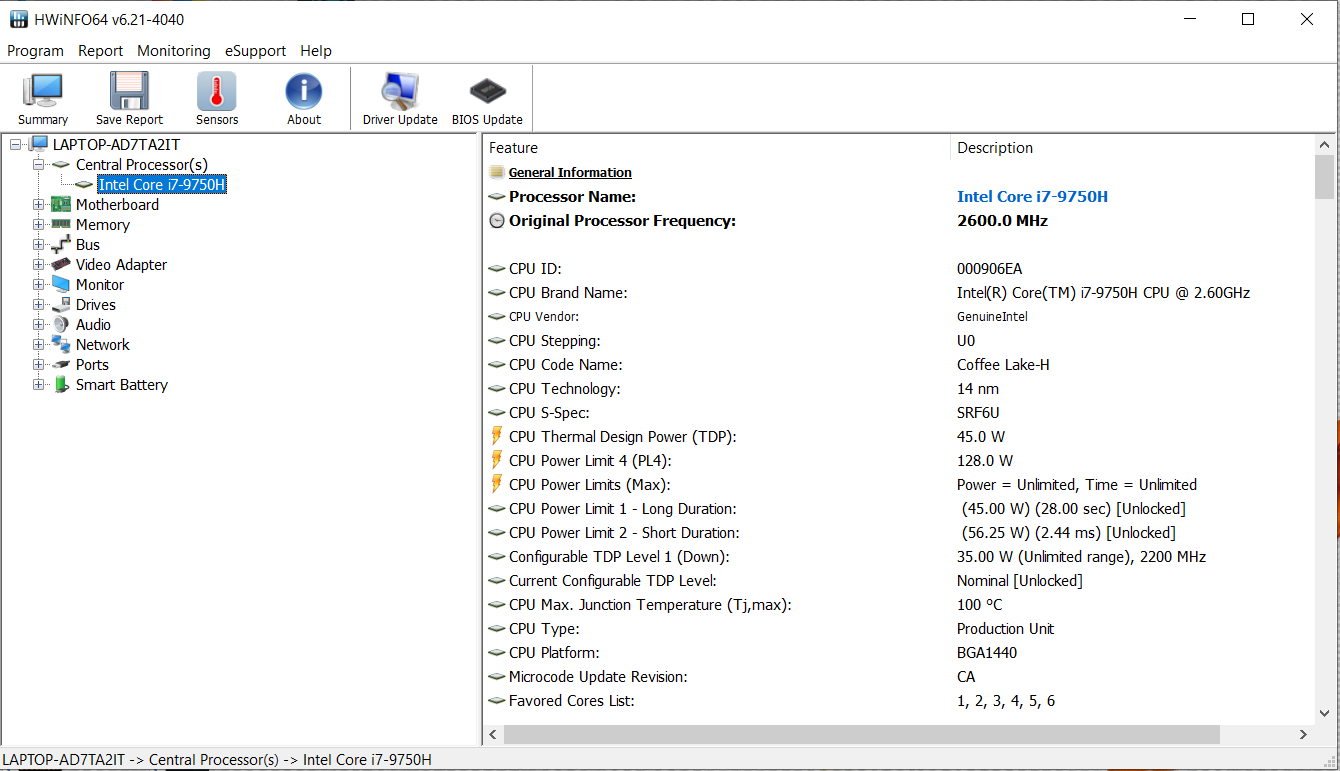This screenshot has width=1340, height=771.
Task: Expand the Drives tree node
Action: coord(39,305)
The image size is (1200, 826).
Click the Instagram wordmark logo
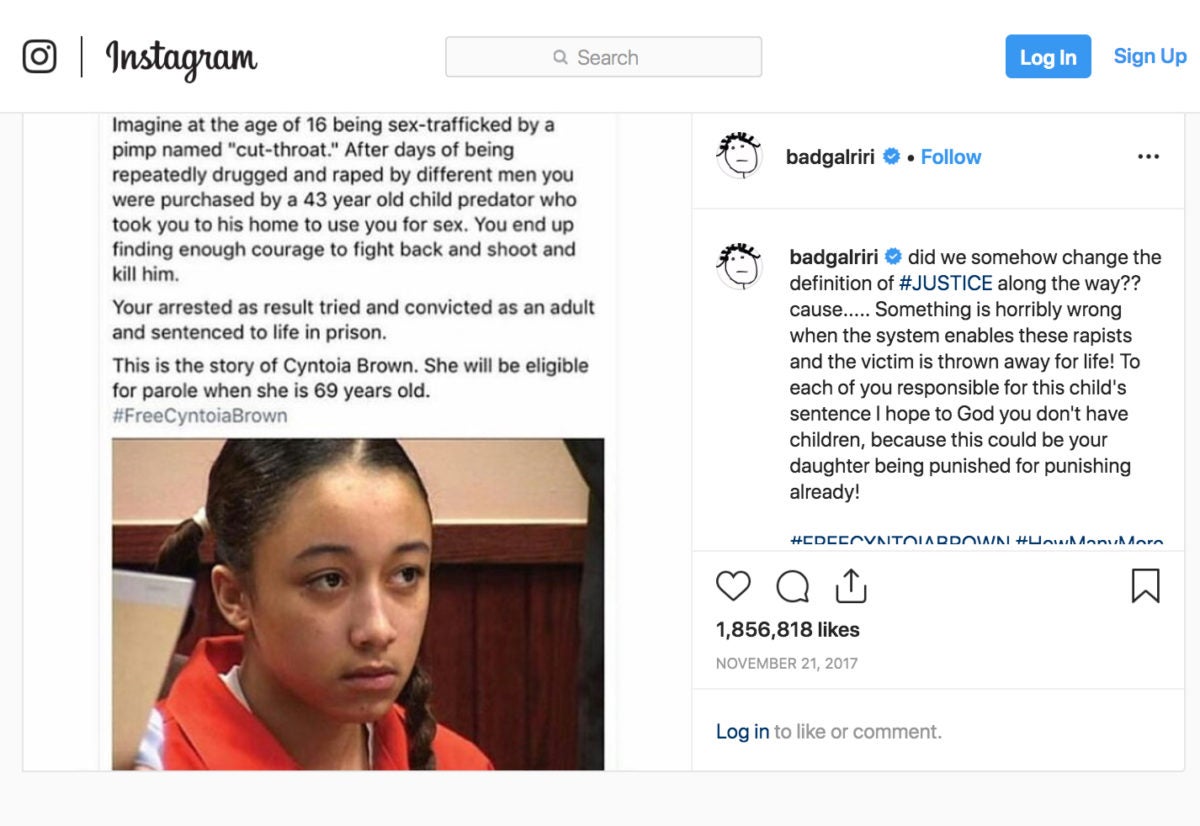(x=181, y=59)
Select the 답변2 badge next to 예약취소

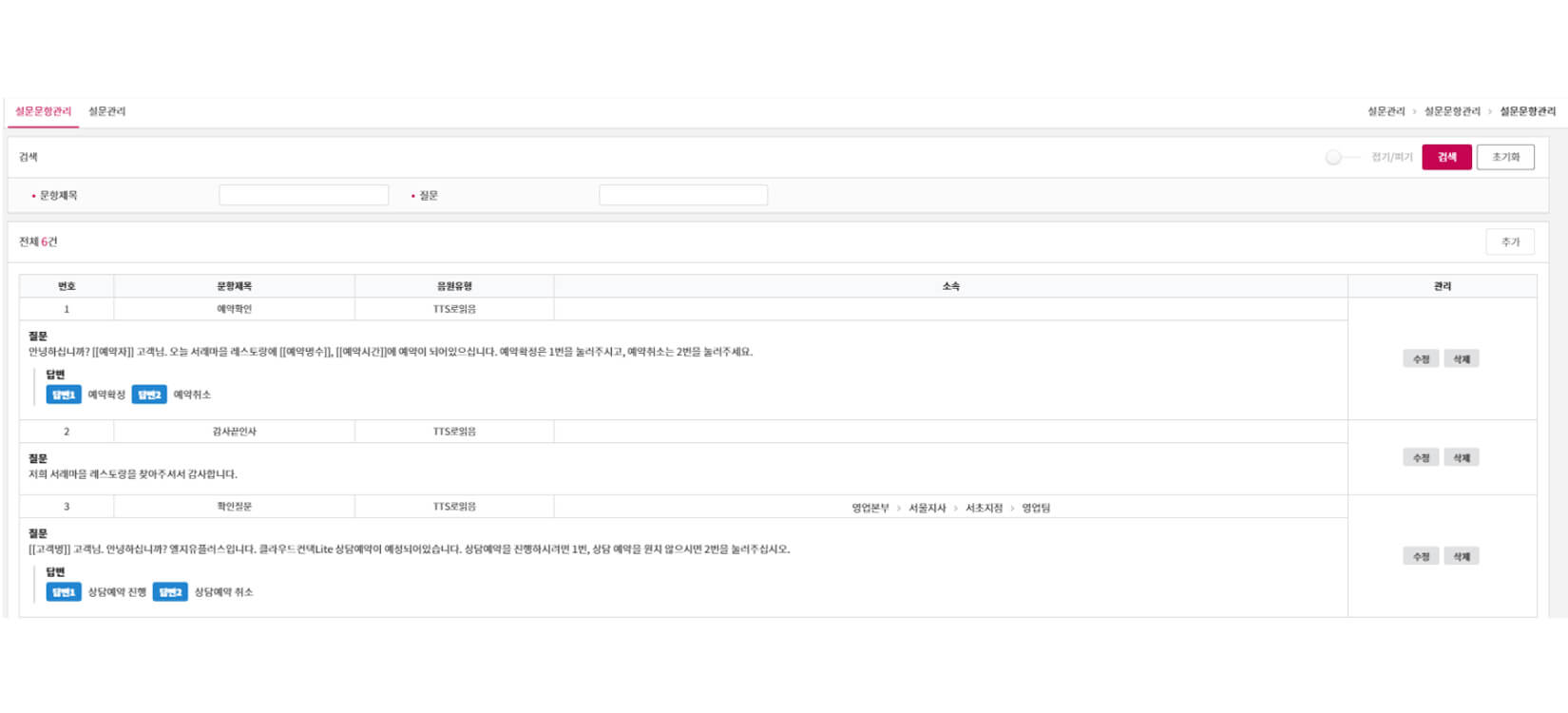pos(149,395)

****************************************

Write out the material again with "wordmark" replaced by "text" and everything else unchanged. Leave the pictures out.

This screenshot has width=1340, height=771.
Task: Expand the Drives tree node
Action: coord(39,305)
The image size is (1200, 826).
Click the Instagram text logo
(x=181, y=59)
Select the 답변2 badge next to 예약취소

pos(149,395)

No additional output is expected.